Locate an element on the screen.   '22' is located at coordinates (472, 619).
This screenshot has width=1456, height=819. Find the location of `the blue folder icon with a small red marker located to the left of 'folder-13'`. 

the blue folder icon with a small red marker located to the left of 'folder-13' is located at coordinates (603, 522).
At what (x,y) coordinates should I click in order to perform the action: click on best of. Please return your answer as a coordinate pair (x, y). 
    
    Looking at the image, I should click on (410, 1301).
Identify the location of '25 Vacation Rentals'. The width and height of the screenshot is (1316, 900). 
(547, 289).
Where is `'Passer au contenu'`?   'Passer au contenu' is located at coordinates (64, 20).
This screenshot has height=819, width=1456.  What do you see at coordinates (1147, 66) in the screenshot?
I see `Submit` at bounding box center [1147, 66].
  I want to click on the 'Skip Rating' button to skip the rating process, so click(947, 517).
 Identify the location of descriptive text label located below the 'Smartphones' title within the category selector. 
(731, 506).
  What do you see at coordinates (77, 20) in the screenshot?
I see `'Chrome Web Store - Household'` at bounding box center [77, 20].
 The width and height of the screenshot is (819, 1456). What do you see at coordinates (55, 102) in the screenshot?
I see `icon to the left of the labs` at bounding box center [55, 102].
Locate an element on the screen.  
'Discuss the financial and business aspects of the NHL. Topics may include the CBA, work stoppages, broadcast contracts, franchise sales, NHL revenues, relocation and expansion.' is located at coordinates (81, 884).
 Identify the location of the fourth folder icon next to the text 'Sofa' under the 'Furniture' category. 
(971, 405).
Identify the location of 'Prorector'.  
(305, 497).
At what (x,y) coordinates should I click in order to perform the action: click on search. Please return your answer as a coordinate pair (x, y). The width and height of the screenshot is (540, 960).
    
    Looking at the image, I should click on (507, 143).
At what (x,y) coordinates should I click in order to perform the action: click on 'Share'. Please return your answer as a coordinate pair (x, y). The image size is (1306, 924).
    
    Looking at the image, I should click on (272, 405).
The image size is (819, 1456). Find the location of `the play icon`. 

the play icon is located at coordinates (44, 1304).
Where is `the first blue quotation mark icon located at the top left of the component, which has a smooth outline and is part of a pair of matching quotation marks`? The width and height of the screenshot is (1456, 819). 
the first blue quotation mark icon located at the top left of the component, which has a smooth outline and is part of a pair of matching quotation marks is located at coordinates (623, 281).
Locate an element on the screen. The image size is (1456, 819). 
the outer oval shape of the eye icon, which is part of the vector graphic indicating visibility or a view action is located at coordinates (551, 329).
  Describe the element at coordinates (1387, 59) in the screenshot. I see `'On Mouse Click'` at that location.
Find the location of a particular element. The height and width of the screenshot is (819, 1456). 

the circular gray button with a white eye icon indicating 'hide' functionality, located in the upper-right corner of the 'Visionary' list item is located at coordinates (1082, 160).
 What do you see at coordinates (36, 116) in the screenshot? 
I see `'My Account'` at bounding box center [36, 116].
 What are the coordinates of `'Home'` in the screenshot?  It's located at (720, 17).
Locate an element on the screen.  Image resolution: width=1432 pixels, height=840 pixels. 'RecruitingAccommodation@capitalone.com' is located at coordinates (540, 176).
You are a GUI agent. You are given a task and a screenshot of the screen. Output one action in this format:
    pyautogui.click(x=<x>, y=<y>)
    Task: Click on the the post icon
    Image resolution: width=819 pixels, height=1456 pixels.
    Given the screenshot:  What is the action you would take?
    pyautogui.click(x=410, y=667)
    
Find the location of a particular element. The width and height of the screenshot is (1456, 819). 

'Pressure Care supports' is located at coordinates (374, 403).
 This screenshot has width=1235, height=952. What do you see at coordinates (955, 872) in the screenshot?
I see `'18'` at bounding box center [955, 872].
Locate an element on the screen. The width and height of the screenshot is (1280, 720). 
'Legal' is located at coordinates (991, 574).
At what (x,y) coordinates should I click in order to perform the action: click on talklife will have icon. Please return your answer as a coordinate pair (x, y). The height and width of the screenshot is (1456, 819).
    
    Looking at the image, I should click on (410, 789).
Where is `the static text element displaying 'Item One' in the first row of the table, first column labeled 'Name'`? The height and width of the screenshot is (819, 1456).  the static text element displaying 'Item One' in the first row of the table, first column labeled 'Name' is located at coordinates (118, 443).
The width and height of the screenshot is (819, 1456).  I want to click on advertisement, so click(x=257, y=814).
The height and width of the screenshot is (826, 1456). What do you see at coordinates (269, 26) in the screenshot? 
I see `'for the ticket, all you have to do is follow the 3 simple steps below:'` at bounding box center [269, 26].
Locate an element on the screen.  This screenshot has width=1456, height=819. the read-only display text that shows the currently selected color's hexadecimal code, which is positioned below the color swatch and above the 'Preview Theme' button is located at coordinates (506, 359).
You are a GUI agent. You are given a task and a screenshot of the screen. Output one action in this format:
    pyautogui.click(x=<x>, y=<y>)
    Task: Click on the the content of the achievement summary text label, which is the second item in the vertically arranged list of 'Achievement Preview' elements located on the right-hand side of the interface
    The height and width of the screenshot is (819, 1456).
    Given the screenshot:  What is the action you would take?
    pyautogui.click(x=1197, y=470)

**Stated problem:**
Reproduce all of the items above verbatim, leaving every line unchanged.

**Result:**
Locate an element on the screen.   '22' is located at coordinates (472, 619).
This screenshot has width=1456, height=819. Find the location of `the blue folder icon with a small red marker located to the left of 'folder-13'`. 

the blue folder icon with a small red marker located to the left of 'folder-13' is located at coordinates (603, 522).
At what (x,y) coordinates should I click in order to perform the action: click on best of. Please return your answer as a coordinate pair (x, y). 
    
    Looking at the image, I should click on (410, 1301).
Identify the location of '25 Vacation Rentals'. The width and height of the screenshot is (1316, 900). 
(547, 289).
Where is `'Passer au contenu'`?   'Passer au contenu' is located at coordinates (64, 20).
This screenshot has height=819, width=1456.  What do you see at coordinates (1147, 66) in the screenshot?
I see `Submit` at bounding box center [1147, 66].
  I want to click on the 'Skip Rating' button to skip the rating process, so click(947, 517).
 Identify the location of descriptive text label located below the 'Smartphones' title within the category selector. 
(731, 506).
  What do you see at coordinates (77, 20) in the screenshot?
I see `'Chrome Web Store - Household'` at bounding box center [77, 20].
 The width and height of the screenshot is (819, 1456). What do you see at coordinates (55, 102) in the screenshot?
I see `icon to the left of the labs` at bounding box center [55, 102].
Locate an element on the screen.  
'Discuss the financial and business aspects of the NHL. Topics may include the CBA, work stoppages, broadcast contracts, franchise sales, NHL revenues, relocation and expansion.' is located at coordinates (81, 884).
 Identify the location of the fourth folder icon next to the text 'Sofa' under the 'Furniture' category. 
(971, 405).
Identify the location of 'Prorector'.  
(305, 497).
At what (x,y) coordinates should I click in order to perform the action: click on search. Please return your answer as a coordinate pair (x, y). The width and height of the screenshot is (540, 960).
    
    Looking at the image, I should click on (507, 143).
At what (x,y) coordinates should I click in order to perform the action: click on 'Share'. Please return your answer as a coordinate pair (x, y). The image size is (1306, 924).
    
    Looking at the image, I should click on (272, 405).
The image size is (819, 1456). Find the location of `the play icon`. 

the play icon is located at coordinates (44, 1304).
Where is `the first blue quotation mark icon located at the top left of the component, which has a smooth outline and is part of a pair of matching quotation marks`? The width and height of the screenshot is (1456, 819). 
the first blue quotation mark icon located at the top left of the component, which has a smooth outline and is part of a pair of matching quotation marks is located at coordinates (623, 281).
Locate an element on the screen. The image size is (1456, 819). 
the outer oval shape of the eye icon, which is part of the vector graphic indicating visibility or a view action is located at coordinates (551, 329).
  Describe the element at coordinates (1387, 59) in the screenshot. I see `'On Mouse Click'` at that location.
Find the location of a particular element. The height and width of the screenshot is (819, 1456). 

the circular gray button with a white eye icon indicating 'hide' functionality, located in the upper-right corner of the 'Visionary' list item is located at coordinates (1082, 160).
 What do you see at coordinates (36, 116) in the screenshot? 
I see `'My Account'` at bounding box center [36, 116].
 What are the coordinates of `'Home'` in the screenshot?  It's located at (720, 17).
Locate an element on the screen.  Image resolution: width=1432 pixels, height=840 pixels. 'RecruitingAccommodation@capitalone.com' is located at coordinates (540, 176).
You are a GUI agent. You are given a task and a screenshot of the screen. Output one action in this format:
    pyautogui.click(x=<x>, y=<y>)
    Task: Click on the the post icon
    Image resolution: width=819 pixels, height=1456 pixels.
    Given the screenshot:  What is the action you would take?
    pyautogui.click(x=410, y=667)
    
Find the location of a particular element. The width and height of the screenshot is (1456, 819). 

'Pressure Care supports' is located at coordinates (374, 403).
 This screenshot has width=1235, height=952. What do you see at coordinates (955, 872) in the screenshot?
I see `'18'` at bounding box center [955, 872].
Locate an element on the screen. The width and height of the screenshot is (1280, 720). 
'Legal' is located at coordinates (991, 574).
At what (x,y) coordinates should I click in order to perform the action: click on talklife will have icon. Please return your answer as a coordinate pair (x, y). The height and width of the screenshot is (1456, 819).
    
    Looking at the image, I should click on (410, 789).
Where is `the static text element displaying 'Item One' in the first row of the table, first column labeled 'Name'`? The height and width of the screenshot is (819, 1456).  the static text element displaying 'Item One' in the first row of the table, first column labeled 'Name' is located at coordinates (118, 443).
The width and height of the screenshot is (819, 1456).  I want to click on advertisement, so click(x=257, y=814).
The height and width of the screenshot is (826, 1456). What do you see at coordinates (269, 26) in the screenshot? 
I see `'for the ticket, all you have to do is follow the 3 simple steps below:'` at bounding box center [269, 26].
Locate an element on the screen.  This screenshot has width=1456, height=819. the read-only display text that shows the currently selected color's hexadecimal code, which is positioned below the color swatch and above the 'Preview Theme' button is located at coordinates (506, 359).
You are a GUI agent. You are given a task and a screenshot of the screen. Output one action in this format:
    pyautogui.click(x=<x>, y=<y>)
    Task: Click on the the content of the achievement summary text label, which is the second item in the vertically arranged list of 'Achievement Preview' elements located on the right-hand side of the interface
    The height and width of the screenshot is (819, 1456).
    Given the screenshot:  What is the action you would take?
    pyautogui.click(x=1197, y=470)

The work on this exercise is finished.